§ PROVIDED TEXT:
/---

Open zif520 opened 8 years ago
@naibaf7 @bhack @sh1r0 clblas 2.4 is useful for telephone,it only cost 300ms on alexnet against 800ms without clblas .
@zif520 I don't know whether it is good to ask here, but could you share the install instruction for clblas? I can not install it in Mali-T628. Although I searched for the Internet, I didn't find useful information. When cmake, I encounter
I plan to run caffe in ARM Mali GPU as you did. If you can share some information with me, that will be great. Thanks
@zif520 @sambookhon @sh1r0 Please use the following branch for OpenCL from now on: https://github.com/BVLC/caffe/tree/opencl
@sambookhon 1.deleteo ption '-m32',Android dont support it 2.i am not encountered that error,could you share more information?
and i go home now as chinese new year,i will give you my cmake detail back.:)
@naibaf7 It is great to hear that ! :+1: I am learning some knowledge about opencl,some as "opencl in action" and so on,perhaps i also can give some help for that branch later :)
@zif520 Thanks for your sharing. Do I post my information here (I am afraid of distracting this post?) OR sending by email (my email is "fishfrank23" "@" "gmail.com"). Happy Chinese New Year.
/cc @krikru
@zif520 Sorry to bother you again. Could you provide your cmake detail? Thanks.
This thread is very interesting. I've been trying to get caffe to work on android. The results seem to be surprising: caffe running with Mali gpu seems to be 2-3 slower than cpu, but about 4-5x more energy efficient. The test was run on Galaxy S6 (Mali T760, Peak Performance 200 GFlops).
Since GEMM is the core of convolution in caffe, I decided to profile its performance on Android. It seems that ViennaCL is not as efficient as some simple kernels. Now I am able to get GPU run as fast as CPU for large matrices (2k x 2k). This is still counter-intuitive, since normally we expect GPUs to be much faster.
See: https://github.com/strin/mocha-profile
The kernel implementations can be found here:
OpenCL kernels for GEMM: https://github.com/strin/gemm-android
Any thoughts?
@sh1r0 did you get a chance to integrate the code from https://github.com/BVLC/caffe/tree/opencl to your opencl_dev branch. Also I saw some references of opencl port being slow and wondering if it is slower than CPU only or compared to CUDA?
@jainanshul I'm working on an own implementation of convolutions for OpenCL to make it faster while also reducing memory usage. I think this should also help on ARM/Android devices.
@naibaf7 would it be able to use the existing caffe models?

\---

§ ENTRIES SUPPLIED:
/---

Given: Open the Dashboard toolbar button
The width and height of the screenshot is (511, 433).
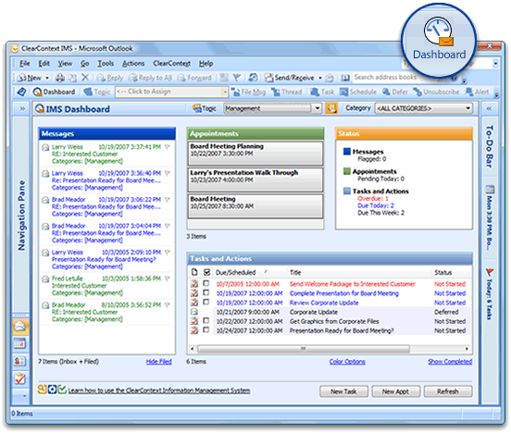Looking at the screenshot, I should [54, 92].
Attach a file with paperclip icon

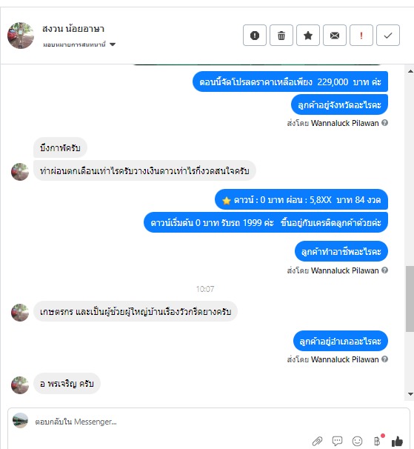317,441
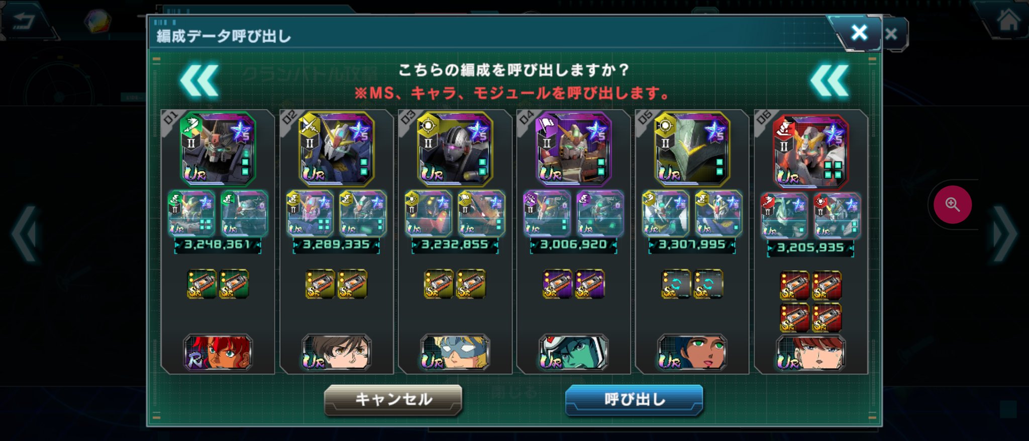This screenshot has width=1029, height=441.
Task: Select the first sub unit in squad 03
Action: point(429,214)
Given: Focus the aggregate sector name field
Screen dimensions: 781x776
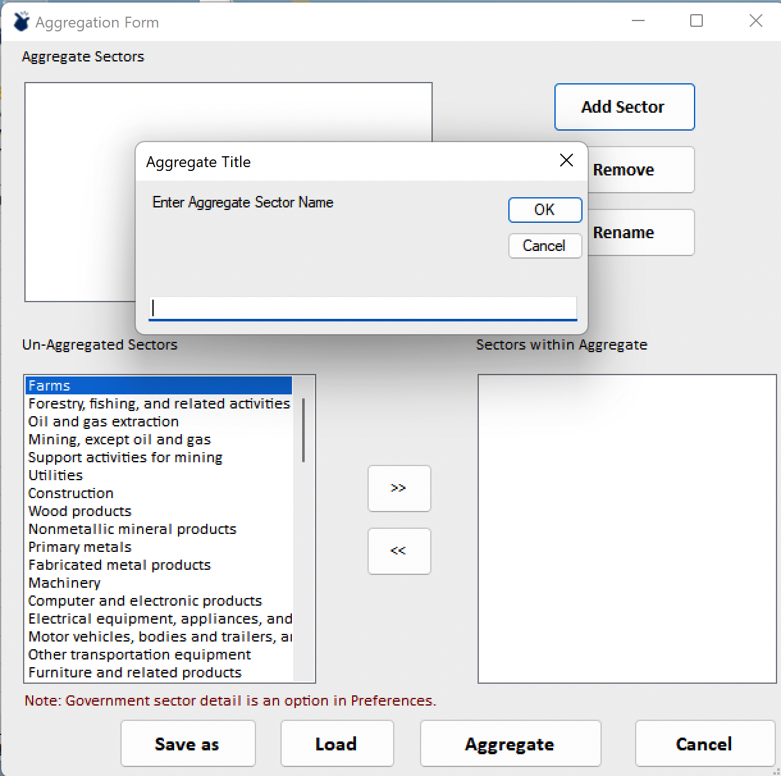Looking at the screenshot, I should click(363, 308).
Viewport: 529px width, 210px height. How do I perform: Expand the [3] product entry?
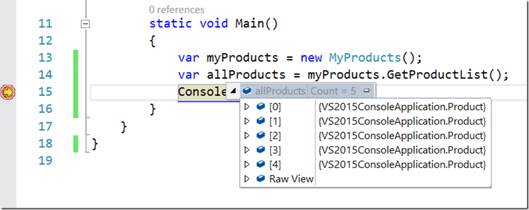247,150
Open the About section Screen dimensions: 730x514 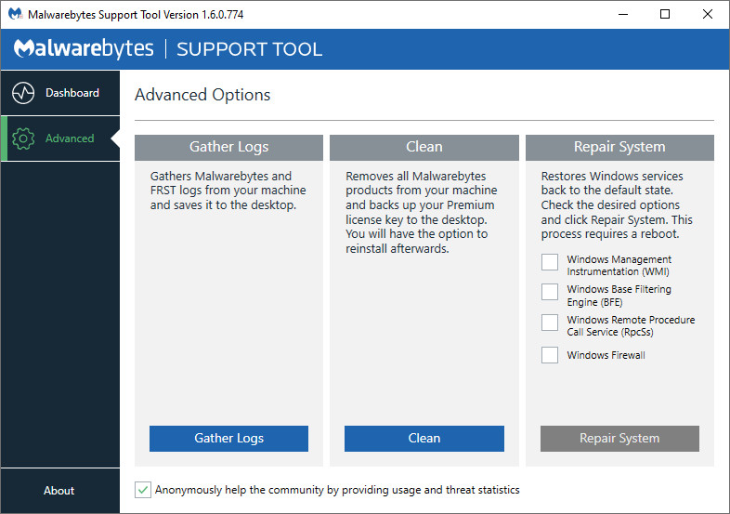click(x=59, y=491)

\---

§ REQUIREMENTS: Please extend the thread on running Caffe with OpenCL on Android and Mali GPUs, starting right after its last post.

§ EXERCISE RESULT:
@jainanshul Yes. https://github.com/BVLC/caffe/tree/opencl is fully Caffe compatible with all existing models.
Ah you were talking about https://github.com/BVLC/caffe/tree/opencl, but at this moment it requires CUDA to be installed to use opencl. On my android device I don't have a Nvidia GPU so no CUDA available. Anyway to try opencl without requiring CUDA?
@jainanshul It should be possible to disable CUDA and cuDNN in the Makefile.config (or also in the CMake configuration) If that is not the case, please raise an issue so that I can fix the offending code.
@naibaf7 Do you know if there is any equivalence of cuDNN for OpenCL? cuDNN is basically a library of primitives for DNNs that utilizes CUDA, and as such can be used from any deep learning framework. If there was an equivalence for OpenCL we wouldn't need to have so many different implementations of basically the same functionality (but for different frameworks), but could just use the same implementation for all frameworks. I believe this would also make the implementation faster as it would unite people from different projects to work on the same OpenCL implementation.
We are looking at something like @krikru described for the Opencv GSOC of this year (if the Opencv organization will be accepted again). @naibaf7 Are you still eligible for GSOC and interested?
@bhack I unfortunately don't have time to do this. However I am working on a fast flexible cuDNN replacement for OpenCL at the moment. The forwarding is implemented, now I'm writing the autotuning and backward function.
@naibaf7 the above work would it be part of your opencl branch and what is the timeline you are looking at?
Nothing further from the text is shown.